Notwithstanding, one possible reason for the agent’s ineptitude to learn
solely from a discrete image input (Figure 3) owes to the lack of
connection with the preceding and succeeding time-points. Thus, it
becomes next to impossible to gauge whether a certain action (dosing)
indeed helped in maximizing the number of robust cells. To this end, we
hope that instead of just providing one disembodied frame, if we exposed
the model to short stacks of three to five consecutive frames, the
learning rate and gains might improve – but we leave this as an
exercise for the future.
Moving forward, this cell-activation routine guided by RL can be used as
a template for other model-free, stochastic biological applications.
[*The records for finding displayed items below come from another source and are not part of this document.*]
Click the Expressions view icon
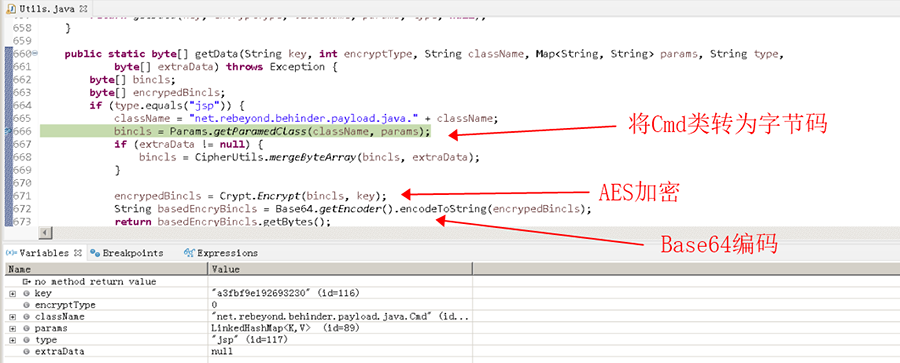900x363 pixels. click(x=189, y=253)
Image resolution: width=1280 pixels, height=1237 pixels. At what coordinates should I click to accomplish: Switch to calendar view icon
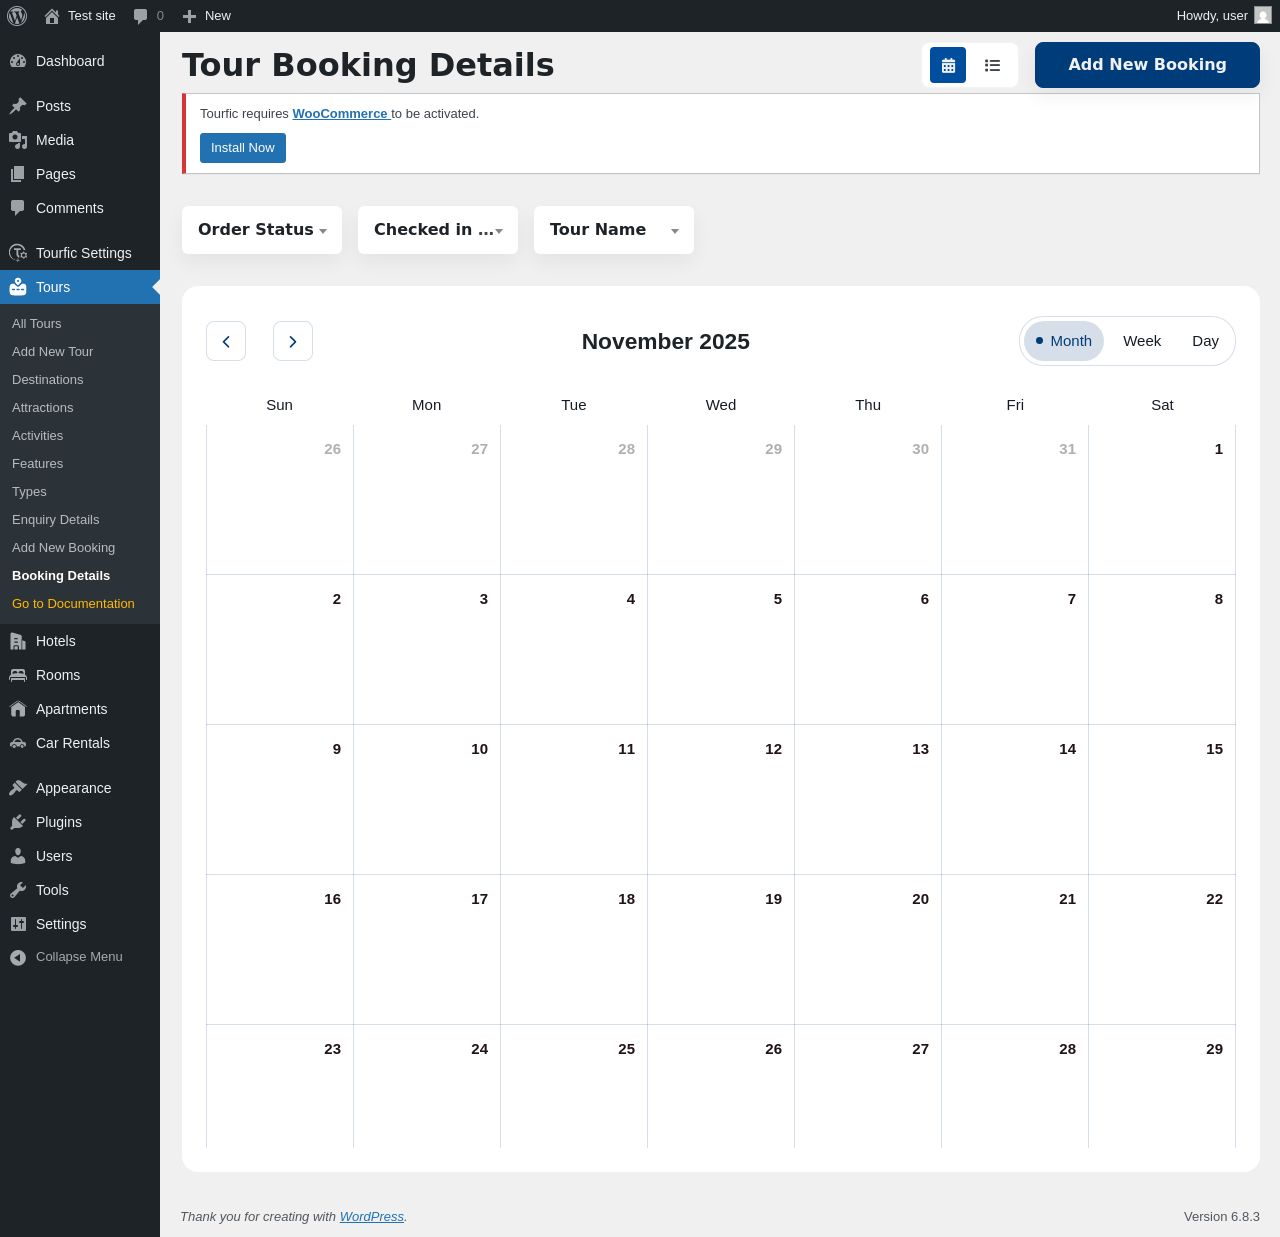947,65
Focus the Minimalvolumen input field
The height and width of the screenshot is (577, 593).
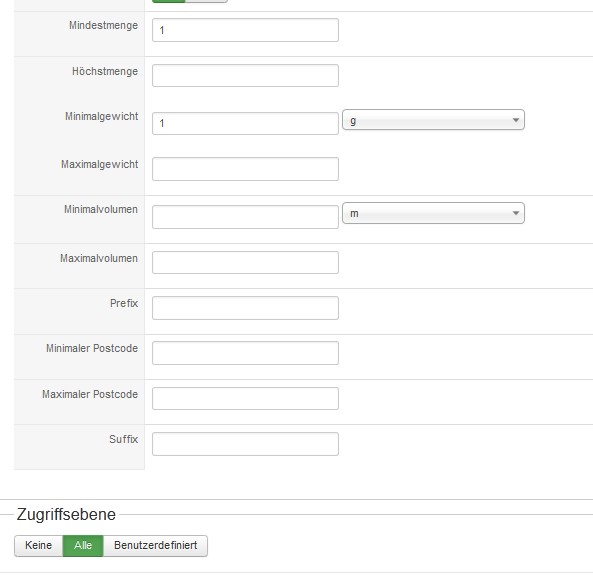pyautogui.click(x=245, y=217)
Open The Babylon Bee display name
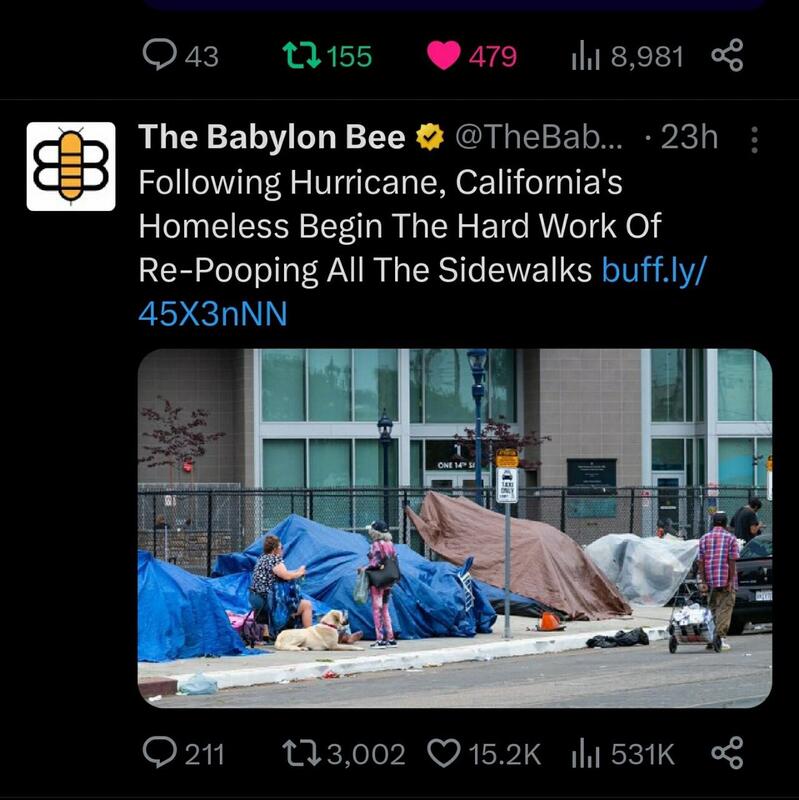 pyautogui.click(x=271, y=137)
Apart from CAR T-cell activation, this bears promise to unravel hitherto
unknown biological policies opted by nature such as – the underlying
optimization of cell differentiation and cell proliferation. With the
advent of modern generative algorithms and data driven approaches, we
can hypothesize that it will be possible to create digital twins of cell
culture environments. Additionally, this 2D simulation can be updated to
a 3D environment representing more realistic growth conditions in static
reactors (multilayer growth). Possible further experiments are enlisted
on Supplement 8. In addition, this work provides a basis to benchmark
Transformer , and DAL-e based implementations of the same, which are
finding increasing applicability in different domains of biology. A
library of such pre-trained models enacted by robotic arms for precision
dosing would be useful to match the range of cell types handled by
clinics of tomorrow. This will enable effective control of activation
and expansion and get more efficacious therapies to patients faster.